Ms. Hansen noted that the regulations for both sections
would be written by the department.
Sec. 43.22.045 (page 13, line 31) -Identifies items of
income that are included as being derived from or
connected with a source in the state. This is the
income on which nonresidents will be taxed.
Ms. Hansen reported having a similar section in the
original version of HB 115 to better define the range of
income connected with a source in the state.
10:30:22 AM
Representative Pruitt reverted to "S" corporations and
asked whether deductions for losses were allowable. Ms.
Hansen responded that if the S corporations could not carry
the loss back, but the operating losses could be carried
forward for 5 years. Representative Pruitt mentioned a
scenario where an "S" Corporations requested an extension
to file taxes and paid an estimated amount upfront. He
asked whether the corporation could request a refund for
overpayment under the scenario. Ms. Hansen surmised that
the provision was related to prior tax years rather than
pre-payments made. She noted that the bill defined
"calendar year" as calendar year or fiscal year in
recognition that S corporations and partnerships file on a
fiscal year.
10:32:18 AM
Representative Pruitt queried what would happen if an S
corporation adjusted a past return and were owed a refund.

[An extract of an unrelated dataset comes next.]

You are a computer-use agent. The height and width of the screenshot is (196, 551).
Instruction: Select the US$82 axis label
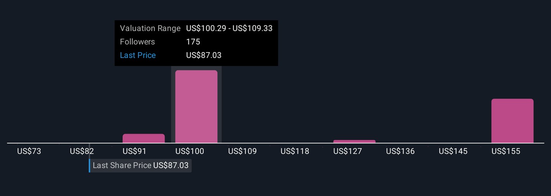[x=82, y=151]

Ms. Hansen responded that the administrative section of the
bill specified that if the corporation filed an amended
return with the federal government the amended return would
be transmitted to the state and DOR would adjust the
return. She clarified that the provision he referred to
stated that an expense from the current year could not be
applied to profit from two years ago.
Ms. Hansen added that Florida did not have a personal
income tax but expanded their corporate income tax to
include S corporations and partnerships. She shared that
Alaska's exemption for S corporations and partnerships in
corporate tax law was included when the state had an
individual income tax. When the state repealed the
individual income tax it did not repeal the exemption. She
continued to Section 43.22.050.
Sec. 43.22.050 (page 18, line 9) - Directs the
Department of Revenue to create regulations
determining what is considered income from a source in
the state for business conducted by a nonresident. The
regulations must be consistent with AS 43.19, the
multistate compact. This provision will allow the
department to create regulations to allocate what
income is taxable under this chapter when an out of
state business is conducting business both in and out
of state.
Sec. 43.22.055 (page 18, line 18) - Directs the
department to create regulations to detail what income
from a nonresident trust or estate is considered
derived from or connected with a source within the
state. This regulation shall be consistent with
43.22.045, which identifies income from a source
within the state.
Ms. Hansen moved to the next section:
10:36:21 AM
Sec. 43.22.060 (page 19, line 2) - Provides that the
taxable income for a part-year resident, trust, or
estate shall be the sum of all taxable income
associated with the part of the year that the
individual or entity was a resident of Alaska and the
income from a source in the state for the part of the
year that the individual or entity was not a resident
of the state.
Representative Wilson thought a resident was defined by a
person's domicile. She asked whether a person was required
to have homes in two states to be a resident of two states
at once. Ms. Hansen explained that the provision applied to
a taxpayer who moved in the middle of the year. There were
also some residents that lived half of the year in one
state and then the other half of the year in Alaska. She
continued with the following section:
Sec. 43.22.65 (page 19, line 17) - States that
taxpayer's taxable year and method of accounting for
the state income tax shall be the same as for the
taxpayer's federal income tax. The department shall
adopt regulations addressing situations where a
taxpayer changes methods of accounting. [For most
individuals, the taxable year is the calendar year.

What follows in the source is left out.